Consistent everywhere. That is the point of the data model. Once you know that attribute access, indexing, length, and iteration all run protocols, you can predict how any Python feature works from first principles. You don't have to memorise @property as a special case — you understand it as one instance of a general mechanism.

student (thinking)

So when Amir uses @property in the codebase, he's using the built-in descriptor. And if he ever writes a custom descriptor class, it's the same protocol — just a class with __get__ and __set__. I can read it now.

teacher (serious)

You can read it. And you can write one. The exercise puts you on the other side of the panel — building the lock instead of just turning the handle.
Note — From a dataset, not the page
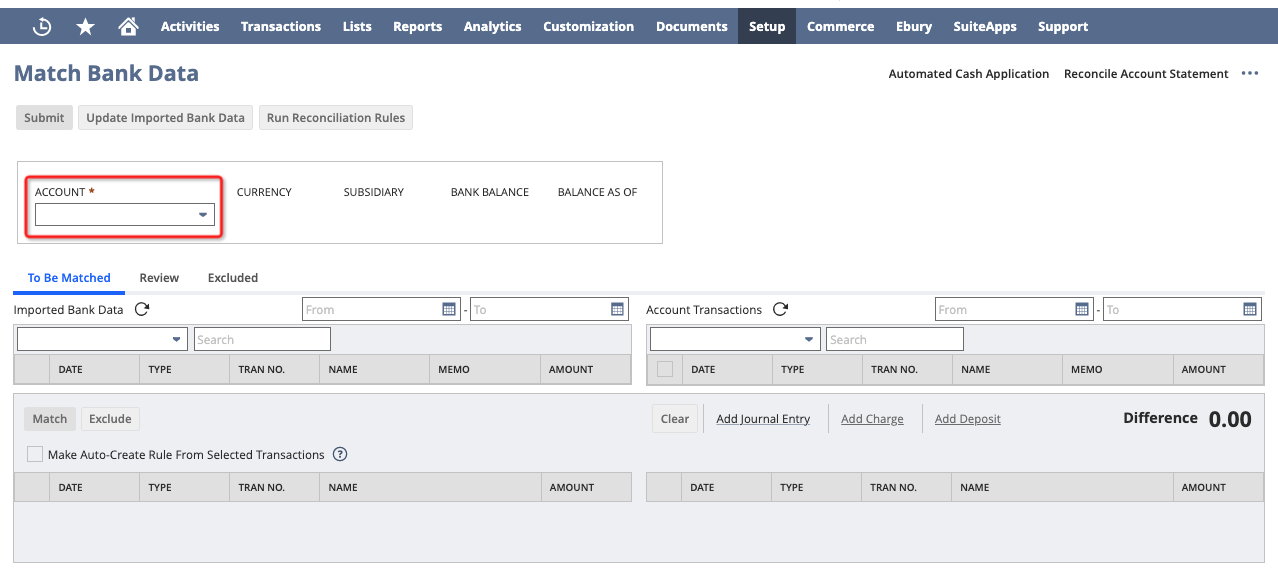This screenshot has width=1278, height=573.
Task: Open the recent records clock icon
Action: coord(42,27)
One thing to keep in mind: descriptors only work when they're defined on the class, not set on an instance. If you write order.price = ValidatedAttribute() after the fact, Python treats it as a plain instance dictionary assignment and never invokes the descriptor protocol. The class dictionary is where Python checks for descriptors first.

student (amused)

Of course. Because order.__dict__ is checked after the class, and the descriptor on the class intercepts first. Yesterday this would have confused me. Today it's just... the access order.

teacher (amused)

Six days ago you thought len() just called len(). Look at you now.

student (excited)

Okay. I'm ready to build ValidatedAttribute. Let me think: __set_name__ to capture the attribute name, __get__ to return the value from instance __dict__, __set__ to validate then store. That's the whole thing.

teacher (encouraging)

That is the whole thing. One more note before you write it: make your ValidatedAttribute accept a type_ argument and a validator function. That way a single class handles both price (must be positive float) and status (must be in valid set). The validator is a callable — lambda x: x > 0 for price, lambda x: x in VALID_STATUSES for status. The descriptor calls the validator in __set__ and raises ValueError if it returns False. Generic by design.

Next lesson we're going inside __dict__ itself — how Python stores your data in memory, what __slots__ does to that storage, and why a class with fifty @property descriptors might be a memory problem you didn't know you had.